Alleged American mobster (1940–2022)

Anthony "Tough Tony" Federici (July 28, 1940 – November 9, 2022) was a Queens, New York City, resident who was long accused by law enforcement of being a member of the Genovese crime family. Federici was incorrectly identified in 1988 by the US Senate Permanent Subcommittee on Investigations as a Lucchese crime family soldier.

==Queens restaurant owner and businessman==
Federici had a number of business and philanthropic interests in the Queens section of New York City. He was the owner of the Park Side Restaurant, a popular Italian restaurant in Corona, Queens. He later helped run a fundraiser that netted Flushing Hospital over $100,000 in donations. In the mid-1990s, Federici came under scrutiny during a New York State Senate investigation into corruption in the N.Y.C. District Council of Carpenters and the construction of the Jacob K. Javits Convention Center in Manhattan. During this investigation, Dominick Lavacca, the longtime president of the Queens-based local, confirmed that he was a close associate of Federici.

==Problems with police==
On March 13, 2000, Federici was arrested on charges of menacing and criminal possession of a weapon after he was caught shooting at hawks from the roof of his restaurant. Federici explained to police that he was trying to protect his champion homing pigeons, which he kept in cages on the roof. Federici fired twice at the hawks using a 20-gauge shotgun.
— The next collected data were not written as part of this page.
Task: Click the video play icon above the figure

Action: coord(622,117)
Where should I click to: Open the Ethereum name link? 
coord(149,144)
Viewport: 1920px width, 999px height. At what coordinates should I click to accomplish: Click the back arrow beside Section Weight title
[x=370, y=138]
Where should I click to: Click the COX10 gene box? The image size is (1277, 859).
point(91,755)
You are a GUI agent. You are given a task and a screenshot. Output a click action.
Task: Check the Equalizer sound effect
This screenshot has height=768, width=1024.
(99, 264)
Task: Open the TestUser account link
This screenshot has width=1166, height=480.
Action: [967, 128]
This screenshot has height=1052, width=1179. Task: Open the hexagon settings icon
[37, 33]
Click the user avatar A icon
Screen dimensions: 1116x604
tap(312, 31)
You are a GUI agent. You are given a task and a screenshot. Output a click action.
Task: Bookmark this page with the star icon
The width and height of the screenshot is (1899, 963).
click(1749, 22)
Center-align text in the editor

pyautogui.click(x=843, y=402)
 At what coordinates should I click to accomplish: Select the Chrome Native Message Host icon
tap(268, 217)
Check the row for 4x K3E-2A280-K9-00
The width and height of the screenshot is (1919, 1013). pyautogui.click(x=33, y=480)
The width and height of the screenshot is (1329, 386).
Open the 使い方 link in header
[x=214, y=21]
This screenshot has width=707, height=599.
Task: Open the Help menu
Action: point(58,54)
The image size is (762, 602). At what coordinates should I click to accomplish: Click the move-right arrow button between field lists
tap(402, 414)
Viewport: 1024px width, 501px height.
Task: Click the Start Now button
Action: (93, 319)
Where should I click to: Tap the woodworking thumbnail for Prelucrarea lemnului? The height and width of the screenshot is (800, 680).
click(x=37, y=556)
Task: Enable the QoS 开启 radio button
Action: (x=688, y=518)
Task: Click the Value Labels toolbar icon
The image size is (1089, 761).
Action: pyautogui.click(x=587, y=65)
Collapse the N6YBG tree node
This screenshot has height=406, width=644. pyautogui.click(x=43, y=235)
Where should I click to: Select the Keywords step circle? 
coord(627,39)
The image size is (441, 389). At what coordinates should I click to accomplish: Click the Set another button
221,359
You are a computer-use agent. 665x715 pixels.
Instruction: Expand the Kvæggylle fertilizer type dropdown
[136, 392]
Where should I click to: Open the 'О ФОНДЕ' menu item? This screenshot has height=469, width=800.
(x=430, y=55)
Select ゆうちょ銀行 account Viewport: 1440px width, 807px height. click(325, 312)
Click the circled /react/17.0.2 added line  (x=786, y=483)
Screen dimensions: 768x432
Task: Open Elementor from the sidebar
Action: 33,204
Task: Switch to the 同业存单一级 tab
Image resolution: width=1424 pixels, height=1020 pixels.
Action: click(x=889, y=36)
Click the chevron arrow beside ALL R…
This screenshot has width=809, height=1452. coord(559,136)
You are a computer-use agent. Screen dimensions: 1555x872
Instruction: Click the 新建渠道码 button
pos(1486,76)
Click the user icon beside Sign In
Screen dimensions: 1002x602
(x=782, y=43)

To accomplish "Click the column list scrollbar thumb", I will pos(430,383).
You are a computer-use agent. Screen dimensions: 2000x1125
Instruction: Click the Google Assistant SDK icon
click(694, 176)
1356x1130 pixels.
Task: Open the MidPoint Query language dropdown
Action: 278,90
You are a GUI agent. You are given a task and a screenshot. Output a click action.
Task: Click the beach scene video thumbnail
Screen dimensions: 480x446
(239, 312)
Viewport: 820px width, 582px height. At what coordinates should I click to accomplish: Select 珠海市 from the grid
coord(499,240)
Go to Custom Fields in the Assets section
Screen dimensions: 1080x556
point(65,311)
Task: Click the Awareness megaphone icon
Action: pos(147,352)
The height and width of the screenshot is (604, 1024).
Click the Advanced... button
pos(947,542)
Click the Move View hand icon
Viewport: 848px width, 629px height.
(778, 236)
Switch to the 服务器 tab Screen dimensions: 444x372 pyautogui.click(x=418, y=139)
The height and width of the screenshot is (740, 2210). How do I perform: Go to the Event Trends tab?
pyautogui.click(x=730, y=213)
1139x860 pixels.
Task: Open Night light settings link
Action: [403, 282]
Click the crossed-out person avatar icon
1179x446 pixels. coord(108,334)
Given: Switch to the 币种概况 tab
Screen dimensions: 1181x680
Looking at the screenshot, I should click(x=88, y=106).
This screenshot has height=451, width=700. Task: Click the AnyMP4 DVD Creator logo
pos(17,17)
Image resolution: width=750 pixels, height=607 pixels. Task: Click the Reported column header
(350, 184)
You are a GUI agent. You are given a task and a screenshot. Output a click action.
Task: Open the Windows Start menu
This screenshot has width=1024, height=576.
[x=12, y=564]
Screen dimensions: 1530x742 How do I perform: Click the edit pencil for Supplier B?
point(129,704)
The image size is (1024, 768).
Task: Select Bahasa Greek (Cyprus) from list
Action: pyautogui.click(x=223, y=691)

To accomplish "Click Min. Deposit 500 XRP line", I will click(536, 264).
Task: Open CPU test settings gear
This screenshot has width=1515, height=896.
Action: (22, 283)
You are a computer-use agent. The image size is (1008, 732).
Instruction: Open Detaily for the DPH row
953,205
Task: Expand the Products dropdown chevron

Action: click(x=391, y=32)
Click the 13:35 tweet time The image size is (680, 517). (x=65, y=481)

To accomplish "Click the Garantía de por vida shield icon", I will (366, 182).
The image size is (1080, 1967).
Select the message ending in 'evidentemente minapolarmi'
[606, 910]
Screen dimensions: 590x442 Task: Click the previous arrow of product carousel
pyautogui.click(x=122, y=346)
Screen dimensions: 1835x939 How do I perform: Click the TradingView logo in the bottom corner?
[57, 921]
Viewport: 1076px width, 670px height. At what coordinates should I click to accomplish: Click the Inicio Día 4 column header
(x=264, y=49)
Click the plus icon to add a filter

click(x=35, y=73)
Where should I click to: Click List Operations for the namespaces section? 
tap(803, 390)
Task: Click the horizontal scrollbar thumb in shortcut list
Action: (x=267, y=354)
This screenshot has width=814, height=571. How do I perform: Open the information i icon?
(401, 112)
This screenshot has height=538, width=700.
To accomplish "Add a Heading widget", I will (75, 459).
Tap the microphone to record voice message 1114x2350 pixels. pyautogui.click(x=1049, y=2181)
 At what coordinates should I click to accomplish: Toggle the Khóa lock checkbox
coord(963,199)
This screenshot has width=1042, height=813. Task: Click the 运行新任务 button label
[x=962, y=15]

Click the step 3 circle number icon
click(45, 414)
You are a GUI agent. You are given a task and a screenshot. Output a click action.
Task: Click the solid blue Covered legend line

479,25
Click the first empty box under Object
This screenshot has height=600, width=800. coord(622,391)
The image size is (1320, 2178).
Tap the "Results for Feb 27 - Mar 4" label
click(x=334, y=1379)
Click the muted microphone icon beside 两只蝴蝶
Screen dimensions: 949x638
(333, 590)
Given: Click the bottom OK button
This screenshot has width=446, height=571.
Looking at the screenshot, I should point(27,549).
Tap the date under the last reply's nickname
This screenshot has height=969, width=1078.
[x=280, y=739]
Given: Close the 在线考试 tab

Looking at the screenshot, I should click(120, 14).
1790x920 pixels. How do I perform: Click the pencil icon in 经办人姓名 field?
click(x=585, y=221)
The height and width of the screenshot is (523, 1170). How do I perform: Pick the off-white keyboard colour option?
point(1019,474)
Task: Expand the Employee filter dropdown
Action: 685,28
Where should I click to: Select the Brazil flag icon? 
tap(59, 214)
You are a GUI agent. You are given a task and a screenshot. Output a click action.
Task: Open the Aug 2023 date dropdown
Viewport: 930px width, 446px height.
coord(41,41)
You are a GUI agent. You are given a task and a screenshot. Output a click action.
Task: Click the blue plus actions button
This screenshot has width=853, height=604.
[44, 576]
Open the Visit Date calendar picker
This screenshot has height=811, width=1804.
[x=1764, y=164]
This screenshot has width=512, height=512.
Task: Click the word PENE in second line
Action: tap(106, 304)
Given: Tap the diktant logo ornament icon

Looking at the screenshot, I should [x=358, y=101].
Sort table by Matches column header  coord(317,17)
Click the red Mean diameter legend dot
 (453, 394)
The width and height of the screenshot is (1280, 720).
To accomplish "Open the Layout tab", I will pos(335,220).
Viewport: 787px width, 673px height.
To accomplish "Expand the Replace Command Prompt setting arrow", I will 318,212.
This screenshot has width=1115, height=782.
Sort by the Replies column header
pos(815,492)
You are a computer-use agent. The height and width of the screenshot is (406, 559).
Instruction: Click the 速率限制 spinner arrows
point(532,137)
On August 4, 2001, Federici's 19-year-old son Anthony Federici, Jr. was stabbed in a near fatal attack in a Queens nightclub. Nicholas Gambino and Thomas Muschio, reputed soldiers of the Gambino crime family, were charged with the crime. Gambino eventually pleaded guilty and received five years of probation. Muschio was acquitted at trial.

On January 26, 2004, Federici was arrested after police stopped his car in Queens and discovered he had a suspended driver's license, a set of brass knuckles, and six bullets. On June 23, 2004, Federici pleaded guilty to his first felony (possessing the brass knuckles and six bullets). He received a term of community service and a $700 fine.

==Later life==

In February 2004, Queens Borough President Helen Marshall honored Federici for his service to the community. In attendance were many police officers from the 110th Precinct in Queens.

In 2005, Nassau County, New York, Judge David A. Gross, was charged with federal money laundering charges. The indictment was based on wiretap surveillance conducted at the Parkside, Federici's restaurant.

Federici died on November 9, 2022, from complications caused by leukemia.